- [Task instructions]
Output the whole listing exactly, with no pictures.

BEGIN

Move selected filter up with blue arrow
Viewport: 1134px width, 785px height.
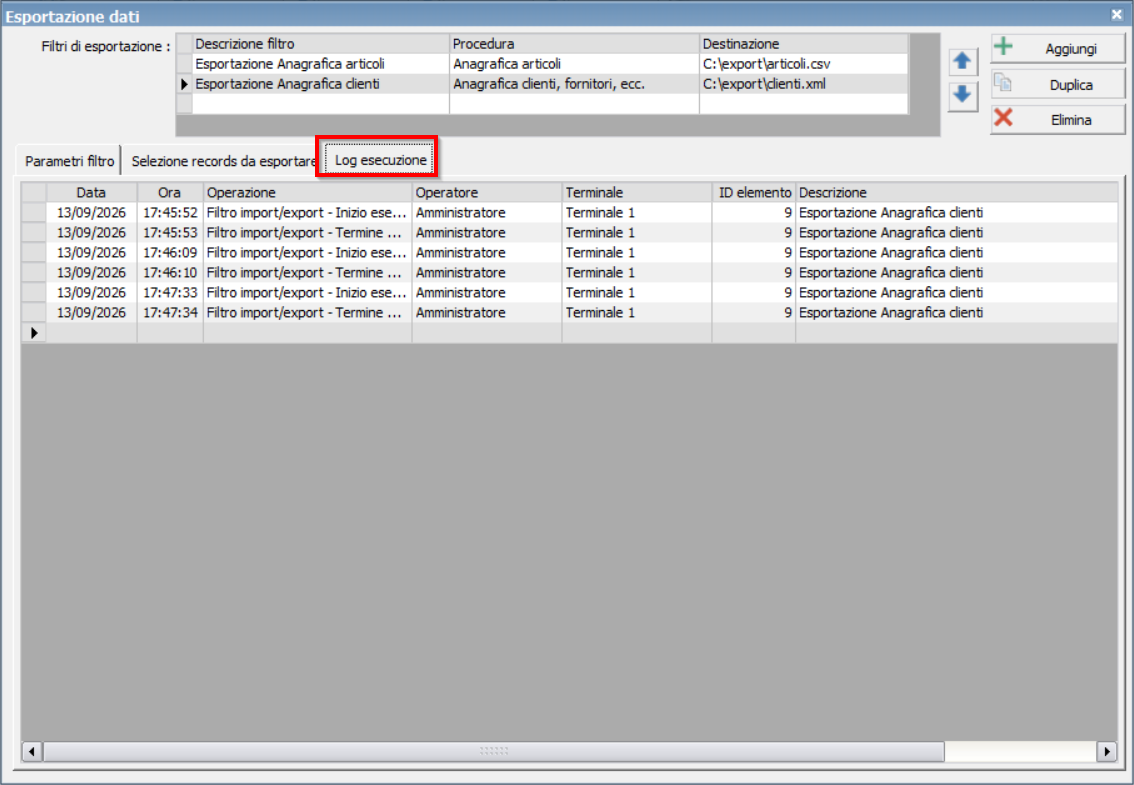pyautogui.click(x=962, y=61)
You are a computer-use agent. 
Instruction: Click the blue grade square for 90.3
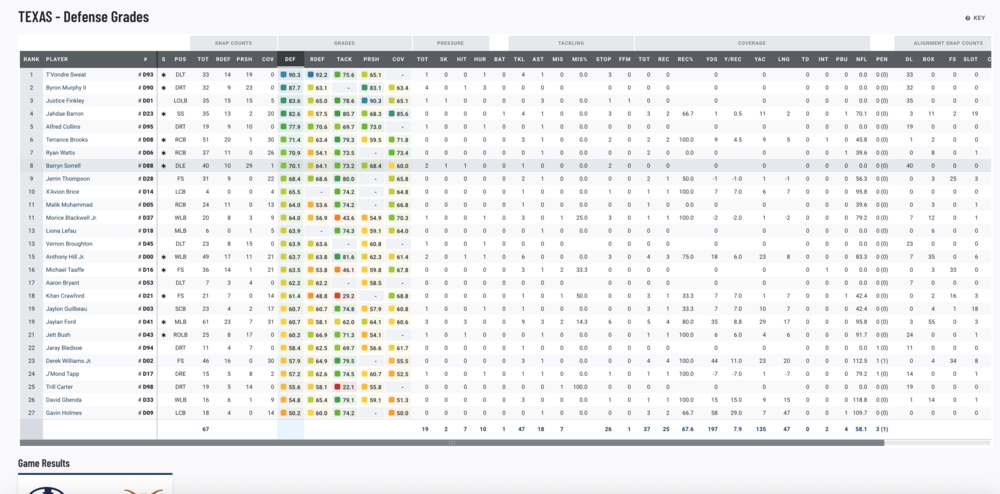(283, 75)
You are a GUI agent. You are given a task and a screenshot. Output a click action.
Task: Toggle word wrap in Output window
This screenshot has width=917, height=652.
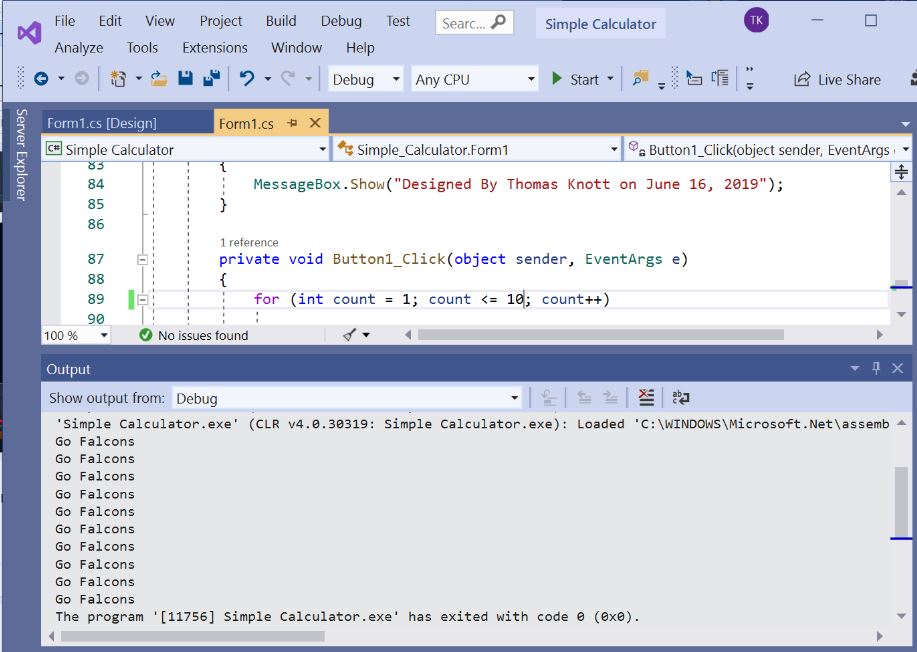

END

- [Task answer]
Move selected filter up with blue arrow
Viewport: 1134px width, 785px height.
pyautogui.click(x=962, y=61)
You are a computer-use agent. 
Instruction: Click the blue grade square for 90.3
(283, 75)
You are a GUI agent. You are given a task and a screenshot. Output a click action.
Task: Toggle word wrap in Output window
This screenshot has width=917, height=652.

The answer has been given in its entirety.